Vuelve a escribir sin ningún cambio los registros desde el principio hasta la línea que contiene "click(x=204, y=263)", ambas incluidas.
━━━ DATOS A PROCESAR
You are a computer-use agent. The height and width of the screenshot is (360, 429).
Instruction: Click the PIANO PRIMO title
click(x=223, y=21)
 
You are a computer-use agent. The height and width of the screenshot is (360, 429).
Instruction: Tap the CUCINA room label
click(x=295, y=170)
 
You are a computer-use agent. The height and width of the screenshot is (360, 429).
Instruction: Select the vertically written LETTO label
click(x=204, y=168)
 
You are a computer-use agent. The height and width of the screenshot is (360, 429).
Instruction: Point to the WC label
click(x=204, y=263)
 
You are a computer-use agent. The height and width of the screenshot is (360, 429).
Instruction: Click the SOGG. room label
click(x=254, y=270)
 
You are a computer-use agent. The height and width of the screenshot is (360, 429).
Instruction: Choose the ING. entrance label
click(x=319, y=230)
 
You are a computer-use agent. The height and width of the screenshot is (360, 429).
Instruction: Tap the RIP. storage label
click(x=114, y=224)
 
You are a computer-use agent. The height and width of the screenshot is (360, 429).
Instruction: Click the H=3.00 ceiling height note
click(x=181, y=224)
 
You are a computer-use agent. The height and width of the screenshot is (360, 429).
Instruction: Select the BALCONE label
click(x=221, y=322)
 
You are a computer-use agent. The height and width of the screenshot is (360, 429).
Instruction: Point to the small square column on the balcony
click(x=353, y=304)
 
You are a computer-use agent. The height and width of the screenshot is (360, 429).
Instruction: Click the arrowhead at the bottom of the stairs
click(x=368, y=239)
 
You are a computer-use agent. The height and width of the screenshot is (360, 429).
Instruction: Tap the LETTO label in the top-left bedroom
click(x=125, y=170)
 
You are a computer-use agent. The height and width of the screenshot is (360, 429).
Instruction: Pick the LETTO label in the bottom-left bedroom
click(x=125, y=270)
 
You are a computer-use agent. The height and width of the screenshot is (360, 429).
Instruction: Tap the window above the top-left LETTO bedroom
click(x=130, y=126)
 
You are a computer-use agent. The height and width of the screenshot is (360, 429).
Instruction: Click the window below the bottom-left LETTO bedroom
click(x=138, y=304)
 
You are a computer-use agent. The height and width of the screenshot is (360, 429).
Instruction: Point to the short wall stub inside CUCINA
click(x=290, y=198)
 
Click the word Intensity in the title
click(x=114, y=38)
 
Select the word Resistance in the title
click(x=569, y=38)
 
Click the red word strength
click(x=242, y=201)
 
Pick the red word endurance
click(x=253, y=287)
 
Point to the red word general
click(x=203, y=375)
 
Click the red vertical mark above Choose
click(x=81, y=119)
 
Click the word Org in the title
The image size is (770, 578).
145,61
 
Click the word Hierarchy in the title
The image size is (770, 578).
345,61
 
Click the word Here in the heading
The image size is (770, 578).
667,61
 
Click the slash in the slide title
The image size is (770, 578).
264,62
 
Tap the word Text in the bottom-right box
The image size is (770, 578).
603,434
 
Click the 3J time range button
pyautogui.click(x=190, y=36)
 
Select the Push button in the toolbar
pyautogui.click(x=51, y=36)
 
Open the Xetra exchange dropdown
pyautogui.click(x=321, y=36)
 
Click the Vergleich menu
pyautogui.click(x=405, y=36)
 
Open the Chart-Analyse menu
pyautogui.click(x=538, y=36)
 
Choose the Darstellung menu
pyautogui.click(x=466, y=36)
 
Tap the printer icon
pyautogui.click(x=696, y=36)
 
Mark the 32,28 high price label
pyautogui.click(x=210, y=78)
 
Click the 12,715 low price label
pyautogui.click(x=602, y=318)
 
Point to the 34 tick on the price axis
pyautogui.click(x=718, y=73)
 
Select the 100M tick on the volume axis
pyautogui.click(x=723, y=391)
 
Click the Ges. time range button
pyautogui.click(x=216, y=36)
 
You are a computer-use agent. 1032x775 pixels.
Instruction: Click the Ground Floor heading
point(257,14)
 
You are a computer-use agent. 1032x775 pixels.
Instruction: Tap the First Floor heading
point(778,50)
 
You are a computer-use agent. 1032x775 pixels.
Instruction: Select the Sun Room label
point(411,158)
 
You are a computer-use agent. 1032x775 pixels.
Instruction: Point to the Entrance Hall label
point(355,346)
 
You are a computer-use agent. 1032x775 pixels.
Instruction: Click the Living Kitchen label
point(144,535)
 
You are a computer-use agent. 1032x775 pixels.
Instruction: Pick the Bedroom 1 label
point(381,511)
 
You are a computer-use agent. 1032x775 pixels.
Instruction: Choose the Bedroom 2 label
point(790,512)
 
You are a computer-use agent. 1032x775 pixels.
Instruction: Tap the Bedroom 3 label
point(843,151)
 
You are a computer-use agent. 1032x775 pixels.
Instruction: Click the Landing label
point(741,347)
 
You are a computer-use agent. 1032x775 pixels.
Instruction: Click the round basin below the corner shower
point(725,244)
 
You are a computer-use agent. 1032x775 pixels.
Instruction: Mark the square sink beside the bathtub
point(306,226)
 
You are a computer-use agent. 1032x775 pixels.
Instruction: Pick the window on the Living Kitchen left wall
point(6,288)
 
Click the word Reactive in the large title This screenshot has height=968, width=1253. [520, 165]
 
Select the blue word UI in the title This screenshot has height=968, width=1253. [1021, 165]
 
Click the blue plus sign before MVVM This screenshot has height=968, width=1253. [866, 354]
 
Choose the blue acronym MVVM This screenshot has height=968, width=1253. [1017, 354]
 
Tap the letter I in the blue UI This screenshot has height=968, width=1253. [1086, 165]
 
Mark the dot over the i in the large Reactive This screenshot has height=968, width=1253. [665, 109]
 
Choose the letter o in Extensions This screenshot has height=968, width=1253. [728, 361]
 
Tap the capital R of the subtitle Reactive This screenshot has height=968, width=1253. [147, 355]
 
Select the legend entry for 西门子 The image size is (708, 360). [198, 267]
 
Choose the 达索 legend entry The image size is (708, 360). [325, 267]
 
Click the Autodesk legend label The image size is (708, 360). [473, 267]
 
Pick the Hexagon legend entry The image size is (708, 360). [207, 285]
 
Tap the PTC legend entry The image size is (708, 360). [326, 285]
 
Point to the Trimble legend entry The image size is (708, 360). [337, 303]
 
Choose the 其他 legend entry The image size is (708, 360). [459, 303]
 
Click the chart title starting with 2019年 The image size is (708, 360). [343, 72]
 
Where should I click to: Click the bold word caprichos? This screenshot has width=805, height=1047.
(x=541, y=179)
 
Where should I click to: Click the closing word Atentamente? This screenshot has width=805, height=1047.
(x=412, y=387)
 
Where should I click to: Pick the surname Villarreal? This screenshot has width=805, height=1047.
━━━━━━
* **RESPUESTA AL EJERCICIO**:
You are a computer-use agent. The height and width of the screenshot is (360, 429).
Instruction: Click the PIANO PRIMO title
click(x=223, y=21)
 
You are a computer-use agent. The height and width of the screenshot is (360, 429).
Instruction: Tap the CUCINA room label
click(x=295, y=170)
 
You are a computer-use agent. The height and width of the screenshot is (360, 429).
Instruction: Select the vertically written LETTO label
click(x=204, y=168)
 
You are a computer-use agent. The height and width of the screenshot is (360, 429).
Instruction: Point to the WC label
click(x=204, y=263)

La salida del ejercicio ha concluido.